Note: the positional encoding step is not backpropagated, as there are no trainable parameters.

These are all of the necessary elements needed to build a transformer from scratch. Transformers are a powerful tool for natural language processing, and can be trained to perform sentiment analysis, machine translation, and many other tasks. The transformer architecture is also the basis for the GPT models, which are currently the state-of-the-art for natural language processing.

I have implemented an encoder-only transformer in Rust for sentiment analysis, and the code can be found on my GitHub below. It's important to note that training a transformer is a difficult task, as described here. This means that the performance of a transformer implemented from scratch is unlikely to match that of a transformer implemented in a framework providing cutting-edge optimisation and training techniques.

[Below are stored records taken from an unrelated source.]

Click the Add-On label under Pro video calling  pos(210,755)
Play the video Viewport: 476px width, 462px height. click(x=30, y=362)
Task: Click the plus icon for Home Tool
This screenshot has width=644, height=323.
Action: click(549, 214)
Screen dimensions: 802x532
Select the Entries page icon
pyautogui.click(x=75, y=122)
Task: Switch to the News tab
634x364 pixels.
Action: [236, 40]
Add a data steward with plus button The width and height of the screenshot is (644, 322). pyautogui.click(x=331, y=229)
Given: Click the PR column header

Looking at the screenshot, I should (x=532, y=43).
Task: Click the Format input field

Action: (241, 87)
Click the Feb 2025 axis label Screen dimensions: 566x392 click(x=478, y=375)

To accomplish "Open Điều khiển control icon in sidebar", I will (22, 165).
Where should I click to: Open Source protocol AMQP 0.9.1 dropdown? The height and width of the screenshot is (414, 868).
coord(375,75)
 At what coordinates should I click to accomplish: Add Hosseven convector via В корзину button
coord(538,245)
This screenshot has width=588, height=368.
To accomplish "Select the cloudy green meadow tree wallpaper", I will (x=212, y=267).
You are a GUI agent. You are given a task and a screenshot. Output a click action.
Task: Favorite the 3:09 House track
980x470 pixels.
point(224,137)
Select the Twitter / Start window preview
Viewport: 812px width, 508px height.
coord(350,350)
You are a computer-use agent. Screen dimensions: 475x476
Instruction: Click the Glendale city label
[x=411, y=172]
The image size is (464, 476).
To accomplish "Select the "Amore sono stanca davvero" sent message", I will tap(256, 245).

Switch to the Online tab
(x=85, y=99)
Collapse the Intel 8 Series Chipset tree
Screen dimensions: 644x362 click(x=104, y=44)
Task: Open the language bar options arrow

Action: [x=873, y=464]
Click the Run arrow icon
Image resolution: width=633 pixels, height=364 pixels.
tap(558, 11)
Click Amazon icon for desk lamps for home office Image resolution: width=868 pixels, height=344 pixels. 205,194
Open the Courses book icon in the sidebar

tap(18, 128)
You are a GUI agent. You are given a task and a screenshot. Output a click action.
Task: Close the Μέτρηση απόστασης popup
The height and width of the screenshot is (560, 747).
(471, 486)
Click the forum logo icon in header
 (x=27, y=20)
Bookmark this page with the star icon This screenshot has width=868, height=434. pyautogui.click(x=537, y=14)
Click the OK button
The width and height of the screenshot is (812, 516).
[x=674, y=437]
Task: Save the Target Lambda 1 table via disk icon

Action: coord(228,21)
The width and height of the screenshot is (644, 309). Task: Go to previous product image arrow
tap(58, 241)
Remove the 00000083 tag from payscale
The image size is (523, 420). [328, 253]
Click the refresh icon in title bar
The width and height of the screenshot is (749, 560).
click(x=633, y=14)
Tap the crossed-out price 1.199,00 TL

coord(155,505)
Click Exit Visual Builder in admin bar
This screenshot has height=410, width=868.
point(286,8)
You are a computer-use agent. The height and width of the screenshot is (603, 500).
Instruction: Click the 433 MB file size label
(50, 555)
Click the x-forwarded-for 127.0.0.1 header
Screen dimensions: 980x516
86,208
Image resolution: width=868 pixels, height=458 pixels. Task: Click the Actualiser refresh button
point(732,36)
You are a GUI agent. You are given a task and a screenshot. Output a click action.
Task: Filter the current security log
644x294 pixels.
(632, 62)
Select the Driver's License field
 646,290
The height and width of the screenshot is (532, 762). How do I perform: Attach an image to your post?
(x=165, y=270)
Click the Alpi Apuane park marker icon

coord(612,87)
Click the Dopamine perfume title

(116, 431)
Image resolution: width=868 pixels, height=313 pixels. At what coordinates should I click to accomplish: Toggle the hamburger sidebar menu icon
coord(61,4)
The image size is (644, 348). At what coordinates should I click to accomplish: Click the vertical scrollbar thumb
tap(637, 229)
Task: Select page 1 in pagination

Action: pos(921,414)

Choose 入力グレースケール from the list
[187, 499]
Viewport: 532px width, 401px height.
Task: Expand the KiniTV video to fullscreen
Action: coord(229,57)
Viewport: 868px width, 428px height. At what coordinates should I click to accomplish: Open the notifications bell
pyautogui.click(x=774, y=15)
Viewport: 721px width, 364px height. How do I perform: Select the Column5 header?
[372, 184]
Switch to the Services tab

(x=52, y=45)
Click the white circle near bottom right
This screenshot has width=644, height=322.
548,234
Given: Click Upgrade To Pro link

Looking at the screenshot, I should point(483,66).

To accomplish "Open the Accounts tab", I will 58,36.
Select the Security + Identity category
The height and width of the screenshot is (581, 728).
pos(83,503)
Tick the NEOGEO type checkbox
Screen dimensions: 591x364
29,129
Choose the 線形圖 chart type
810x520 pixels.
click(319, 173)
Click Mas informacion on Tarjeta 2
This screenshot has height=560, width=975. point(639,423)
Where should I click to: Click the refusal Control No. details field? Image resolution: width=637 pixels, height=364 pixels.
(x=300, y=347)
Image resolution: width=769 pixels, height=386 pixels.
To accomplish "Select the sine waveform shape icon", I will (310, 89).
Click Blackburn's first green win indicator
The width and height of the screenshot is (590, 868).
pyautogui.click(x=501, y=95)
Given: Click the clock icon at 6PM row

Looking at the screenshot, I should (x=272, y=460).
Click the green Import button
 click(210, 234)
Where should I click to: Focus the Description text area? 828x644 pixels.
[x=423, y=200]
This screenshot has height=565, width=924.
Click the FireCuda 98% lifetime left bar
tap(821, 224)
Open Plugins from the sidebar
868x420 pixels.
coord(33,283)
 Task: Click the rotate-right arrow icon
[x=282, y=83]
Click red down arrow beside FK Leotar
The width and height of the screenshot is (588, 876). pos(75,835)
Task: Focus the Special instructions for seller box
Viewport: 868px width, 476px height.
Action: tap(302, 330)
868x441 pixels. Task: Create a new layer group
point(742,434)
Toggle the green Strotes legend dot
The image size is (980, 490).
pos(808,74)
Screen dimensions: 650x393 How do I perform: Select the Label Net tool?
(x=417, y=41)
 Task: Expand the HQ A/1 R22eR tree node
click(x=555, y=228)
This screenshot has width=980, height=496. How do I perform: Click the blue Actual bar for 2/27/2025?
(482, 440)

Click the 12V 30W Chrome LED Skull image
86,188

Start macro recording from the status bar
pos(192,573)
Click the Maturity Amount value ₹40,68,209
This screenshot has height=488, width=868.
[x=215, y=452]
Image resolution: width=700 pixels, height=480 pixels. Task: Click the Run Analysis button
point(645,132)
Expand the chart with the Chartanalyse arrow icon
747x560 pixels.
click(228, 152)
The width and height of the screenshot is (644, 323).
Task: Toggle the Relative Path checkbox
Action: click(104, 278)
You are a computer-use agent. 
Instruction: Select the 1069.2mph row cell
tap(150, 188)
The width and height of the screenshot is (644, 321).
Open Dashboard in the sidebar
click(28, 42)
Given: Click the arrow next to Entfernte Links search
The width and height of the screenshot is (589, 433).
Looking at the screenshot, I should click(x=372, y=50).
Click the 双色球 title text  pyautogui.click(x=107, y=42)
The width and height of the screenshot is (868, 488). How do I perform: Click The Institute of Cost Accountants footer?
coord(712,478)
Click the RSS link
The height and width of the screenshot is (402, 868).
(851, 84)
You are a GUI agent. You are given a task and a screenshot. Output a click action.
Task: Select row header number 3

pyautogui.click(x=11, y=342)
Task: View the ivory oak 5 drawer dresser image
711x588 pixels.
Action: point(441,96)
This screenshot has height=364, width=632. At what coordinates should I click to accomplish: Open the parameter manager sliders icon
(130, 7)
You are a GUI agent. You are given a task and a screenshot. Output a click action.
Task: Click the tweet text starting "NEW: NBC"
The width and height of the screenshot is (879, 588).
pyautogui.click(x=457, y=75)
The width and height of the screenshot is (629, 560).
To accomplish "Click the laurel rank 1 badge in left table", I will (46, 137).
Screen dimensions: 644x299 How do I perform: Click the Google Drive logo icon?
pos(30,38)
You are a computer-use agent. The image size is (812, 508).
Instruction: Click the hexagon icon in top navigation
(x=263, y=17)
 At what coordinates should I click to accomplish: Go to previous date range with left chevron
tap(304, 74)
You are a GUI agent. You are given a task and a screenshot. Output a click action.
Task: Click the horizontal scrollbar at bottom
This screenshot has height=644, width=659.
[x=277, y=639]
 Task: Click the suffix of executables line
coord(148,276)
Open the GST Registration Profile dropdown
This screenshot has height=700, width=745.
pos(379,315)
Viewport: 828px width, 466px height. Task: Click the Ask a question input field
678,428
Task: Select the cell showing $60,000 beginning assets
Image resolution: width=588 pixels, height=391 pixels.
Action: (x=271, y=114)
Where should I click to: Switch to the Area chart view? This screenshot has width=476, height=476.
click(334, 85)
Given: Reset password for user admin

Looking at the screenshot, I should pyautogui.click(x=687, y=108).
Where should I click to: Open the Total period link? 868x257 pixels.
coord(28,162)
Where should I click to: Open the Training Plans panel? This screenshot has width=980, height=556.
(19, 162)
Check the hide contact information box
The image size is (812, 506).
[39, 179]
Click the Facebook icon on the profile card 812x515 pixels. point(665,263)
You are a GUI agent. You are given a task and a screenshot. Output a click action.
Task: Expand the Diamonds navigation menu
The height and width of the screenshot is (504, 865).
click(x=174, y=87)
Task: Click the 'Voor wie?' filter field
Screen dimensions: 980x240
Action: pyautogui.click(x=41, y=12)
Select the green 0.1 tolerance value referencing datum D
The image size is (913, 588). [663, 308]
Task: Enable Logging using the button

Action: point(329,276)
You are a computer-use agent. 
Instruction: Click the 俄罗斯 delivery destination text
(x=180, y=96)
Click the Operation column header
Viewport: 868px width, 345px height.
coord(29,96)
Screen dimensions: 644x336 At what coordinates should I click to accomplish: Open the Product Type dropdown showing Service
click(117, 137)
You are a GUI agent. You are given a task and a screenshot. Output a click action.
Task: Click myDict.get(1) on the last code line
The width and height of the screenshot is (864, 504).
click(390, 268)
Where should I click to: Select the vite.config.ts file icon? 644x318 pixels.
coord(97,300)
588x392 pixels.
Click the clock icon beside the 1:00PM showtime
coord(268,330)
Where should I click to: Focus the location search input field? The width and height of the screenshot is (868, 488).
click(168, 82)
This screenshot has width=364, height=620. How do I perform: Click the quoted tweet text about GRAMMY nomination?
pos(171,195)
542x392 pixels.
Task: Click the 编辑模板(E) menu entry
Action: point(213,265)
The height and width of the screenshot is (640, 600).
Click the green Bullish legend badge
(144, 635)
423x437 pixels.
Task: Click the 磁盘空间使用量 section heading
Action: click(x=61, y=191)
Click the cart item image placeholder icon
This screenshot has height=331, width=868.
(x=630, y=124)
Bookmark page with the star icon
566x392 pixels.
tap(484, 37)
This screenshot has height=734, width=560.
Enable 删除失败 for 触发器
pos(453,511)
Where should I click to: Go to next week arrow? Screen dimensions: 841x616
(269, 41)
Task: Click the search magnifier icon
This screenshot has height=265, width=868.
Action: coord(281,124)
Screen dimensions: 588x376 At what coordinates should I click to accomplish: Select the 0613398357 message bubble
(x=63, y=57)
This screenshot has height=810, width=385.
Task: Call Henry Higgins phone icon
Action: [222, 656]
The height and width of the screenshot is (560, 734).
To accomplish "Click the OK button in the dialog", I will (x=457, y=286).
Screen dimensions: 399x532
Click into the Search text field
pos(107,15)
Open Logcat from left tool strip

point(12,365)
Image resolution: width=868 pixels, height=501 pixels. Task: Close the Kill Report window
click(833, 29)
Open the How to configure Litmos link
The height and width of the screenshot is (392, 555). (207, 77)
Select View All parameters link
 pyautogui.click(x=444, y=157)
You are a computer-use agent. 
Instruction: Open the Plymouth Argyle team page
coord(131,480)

Therefore, for real-world applications it's usually more suitable to use a machine learning library such as TensorFlow.

However, I hope that this article has provided a useful introduction to the transformer architecture, and that it has helped to demystify the inner workings of transformers.

Loss of my RustTransformer model over time when training on this dataset of polarised movie reviews.

This specific model was trained with 12 words & 50 dimensions per sample, 2 encoder blocks, 3 attention heads, a hidden layer size of 400 and a learning rate of 0.001.